Artık mecliste çocuk, kadın ve ezilmişlerin sesiydi…
Onların hakları için mücadele etti…
Etmesine etti ama üst kasttakiler, egemenler çok rahatsız oldular…
Çıkarlarının, sistemin ve
geleneklerin devamı için Phoolan Devi’nin ortadan kaldırılması gerekmekteydi!..
Suikast örgütlendi.
Phoolan Devi evinin önünde kurşun yağmuruna tutuldu.
Son sözleri:
“Bana baş eğdirtemeyeceksiniz.
Kadın ve yoksul düşmanı katillerin önünde diz çökmeyeceğim…” oldu…
Adına kitaplar yazıldı.
Kendisi hayattayken, 1994 yılında Shektar Kapur yönetiminde yaşamı filme çekildi.

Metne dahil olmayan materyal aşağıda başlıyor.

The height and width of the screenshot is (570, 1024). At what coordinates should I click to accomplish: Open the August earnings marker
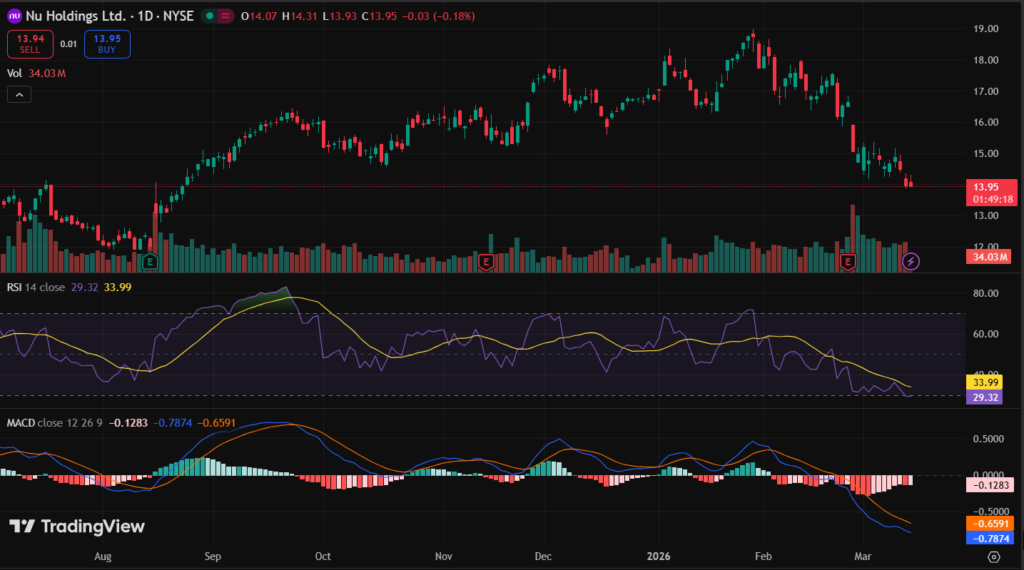[150, 262]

Sanırım çoğunuz seyrettiniz:
‘Bandit Queen’ (Haydutlar Kraliçesi).
2001 yılında, 38 yaşındayken,
ardında bir mücadele destanı bırakarak ve bir efsane kahramanı olarak yaşama veda etti…
Diz çökmemiş ayakta ölmüştü…
Bugün de ezilen kadınların başkaldırı simgesi olarak adına yakılan türküler söylenir durur…
8 Mart Dünya Emekçi Kadınlar Günü’nüzü kutluyorum…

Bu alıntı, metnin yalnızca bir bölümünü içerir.